**Provided text:**
— Begin —
A novel that works as history, that breaks fresh (if not
entirely new) ground historically: here, at last, is the
Atlas
Shrugged of historical revisionism, a fictional
but all-too-true retort to the court historians who peddle
the Disney-ized mythology of the "greatest generation"
to a nation that has lost its memory, and, therefore,
its conscience.
FICTION
AS HISTORY, AND VICE VERSA
There
is so much to this novel that it would be impossible give
a full accounting of its many characters, both real and
imagined, in a single review – including cameo appearances
by such notables as Bette Davis, H. L. Mencken, and the
author himself, who shows up in odd places, like a stage-manager
peeking through the curtain at the audience, sizing up
the house; the author pops in at the end and interacts
with his own creations, a device that shouldn't work,
but, somehow, does. The fictional reality created by the
author is not only convincing – this, after all,
is what a minimally competent novelistic is expected to
do – but achieves a kind of hyper-reality,
as if history were being painted in the luminous style
of Salvador Dali. For the often lonely and beleaguered
band of anti-imperialist "isolationists," however, this
is more than a mere novel: it is a manifesto, as well
as a work of art, and I can only note the highlights.
— End —
According to the book review, who makes cameo appearances in the novel?

**Data extract:**
— Begin —
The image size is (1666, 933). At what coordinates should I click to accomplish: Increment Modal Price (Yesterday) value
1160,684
— End —
— Begin —
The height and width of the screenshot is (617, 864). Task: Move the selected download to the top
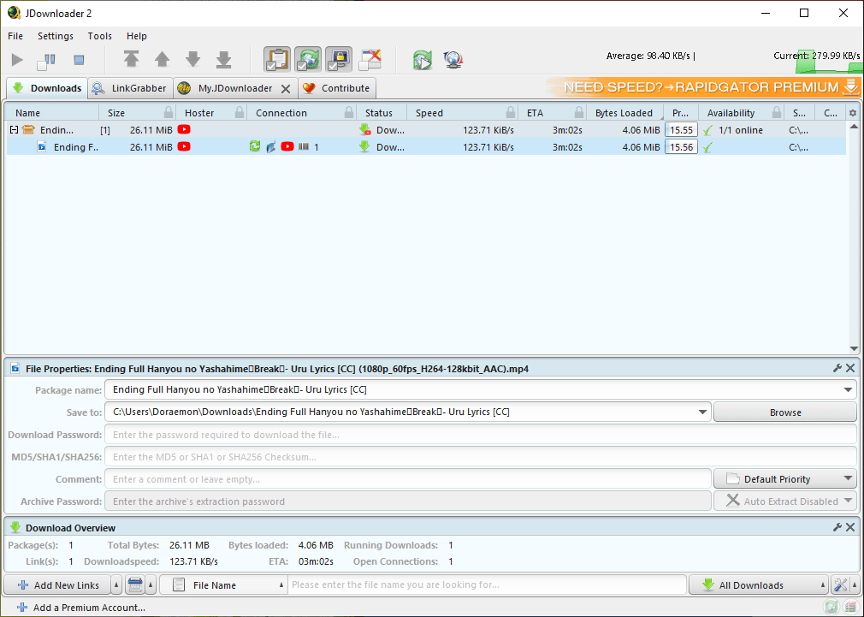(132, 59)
— End —
**Result for this task:** Bette Davis, H. L. Mencken, and the author himself.